*** Passage shown Section Begins ***

# puppies, puppies, puppies



## steponme (Aug 26, 2004)

Hello, 

A stray female dog has been hanging around my aunt's house for sometime now. Well last month she had 9 puppies. My aunt does not know what to do with them. She asked me if I know a place who will take them in. I told her the second chance place or the dog pound. She called the second chance place and they said there was a 2 month waiting list. She does not want to take them to the dog pound because she said they would euthanize them if they do not find a home. Does anybody else have any suggestions. My aunt would take them in but her husband is really sick with cancer and she is always at the hospital. I told her that my friends at Spoiled Maltese might know something.

Thanks, 

Stephanie


----------



## LexiAndNikkisMom (Apr 13, 2004)

Do you know what breed of dog the stray is? Here is a link to a website that lists some rescues in your state: Rescues

Another option would be to look for a no kill shelter in your area.


----------



## steponme (Aug 26, 2004)

I asked her what breed they were and she did not know.


----------



## paris (Apr 8, 2005)

You might take a picture and post at your local vets.


----------



## charmypoo (Sep 11, 2004)

Are they big or small dogs?


----------



## steponme (Aug 26, 2004)

I think the puppies are going to be medium in size. I tried calling around to some local animal shelters and nobody has any place for them. One lady I called was really mean to me. She said that I should of spaded the mother dog and that this would of not happened. I told her this was not even my dog I was calling for my aunt. I don't think she believed me. She said if we took them to the animal shelter they would euthanize them immediately. We don't want this to happen. So I don't know what else to do. I would take one but we already have enough animals. We just recently rescued Dakota. When I get a chance I will post some pictures of them. Thanks for listening.


----------



## FannyMay (Nov 18, 2004)

I agree that when you get pictures you should post them in your aunt's local pet stores. She might find takers that way. You can also try craigs list. Just be sure your aunt screes all potential takers.


----------



## 3Maltmom (May 23, 2005)

Pull up http://www.petfinder.com 

There should be many different rescue orginizations in your area. Email or call a few of them in your area. I'm sure if they can't help you, they will recommend a rescue or no-kill shelter for you.

*** Passage shown Section Ends ***

**Task goal:**
Please summarize the puppy thread above in exactly two sentences.

*** Data listing Section Begins ***

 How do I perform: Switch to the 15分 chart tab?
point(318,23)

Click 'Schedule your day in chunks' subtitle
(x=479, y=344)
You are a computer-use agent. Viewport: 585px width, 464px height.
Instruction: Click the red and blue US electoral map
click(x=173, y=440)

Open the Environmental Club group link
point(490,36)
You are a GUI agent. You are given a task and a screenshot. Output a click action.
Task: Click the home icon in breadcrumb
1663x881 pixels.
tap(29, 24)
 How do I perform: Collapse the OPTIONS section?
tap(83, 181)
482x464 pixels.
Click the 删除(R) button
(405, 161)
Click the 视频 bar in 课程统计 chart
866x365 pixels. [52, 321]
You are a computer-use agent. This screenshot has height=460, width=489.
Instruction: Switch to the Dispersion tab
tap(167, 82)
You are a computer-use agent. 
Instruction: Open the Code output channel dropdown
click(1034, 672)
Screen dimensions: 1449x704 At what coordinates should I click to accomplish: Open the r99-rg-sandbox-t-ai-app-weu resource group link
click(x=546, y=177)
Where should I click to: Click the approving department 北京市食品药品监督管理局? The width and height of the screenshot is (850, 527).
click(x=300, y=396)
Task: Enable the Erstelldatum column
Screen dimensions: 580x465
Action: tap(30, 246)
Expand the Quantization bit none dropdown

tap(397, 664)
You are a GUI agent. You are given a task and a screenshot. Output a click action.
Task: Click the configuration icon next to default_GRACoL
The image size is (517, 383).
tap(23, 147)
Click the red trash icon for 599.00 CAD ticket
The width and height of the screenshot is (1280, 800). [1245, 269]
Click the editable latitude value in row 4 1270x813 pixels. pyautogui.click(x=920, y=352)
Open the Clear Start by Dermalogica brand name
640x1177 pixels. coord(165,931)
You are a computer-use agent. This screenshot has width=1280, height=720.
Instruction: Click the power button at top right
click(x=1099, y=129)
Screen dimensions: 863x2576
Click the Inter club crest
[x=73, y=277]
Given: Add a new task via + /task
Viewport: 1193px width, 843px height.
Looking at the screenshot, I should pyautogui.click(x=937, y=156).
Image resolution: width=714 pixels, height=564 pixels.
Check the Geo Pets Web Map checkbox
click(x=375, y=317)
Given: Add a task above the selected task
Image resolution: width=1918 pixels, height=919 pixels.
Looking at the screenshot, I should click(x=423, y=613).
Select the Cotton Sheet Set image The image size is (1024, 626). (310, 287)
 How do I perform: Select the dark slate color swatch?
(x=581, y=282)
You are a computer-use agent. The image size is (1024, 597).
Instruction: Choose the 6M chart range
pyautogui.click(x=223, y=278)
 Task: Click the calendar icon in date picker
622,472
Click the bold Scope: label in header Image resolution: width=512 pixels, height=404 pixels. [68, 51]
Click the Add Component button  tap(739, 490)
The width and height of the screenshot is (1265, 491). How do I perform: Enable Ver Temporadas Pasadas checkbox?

*** Data listing Section Ends ***

**Finished exercise:**
Last month a stray female dog that has been hanging around the poster's aunt's house had nine puppies, and the poster asks for suggestions because the second chance place has a two-month waiting list and the pound would euthanize them. Replies suggest finding a rescue or no-kill shelter, posting pictures at local vets and pet stores, trying Craigslist, and using petfinder.com to contact rescue organizations.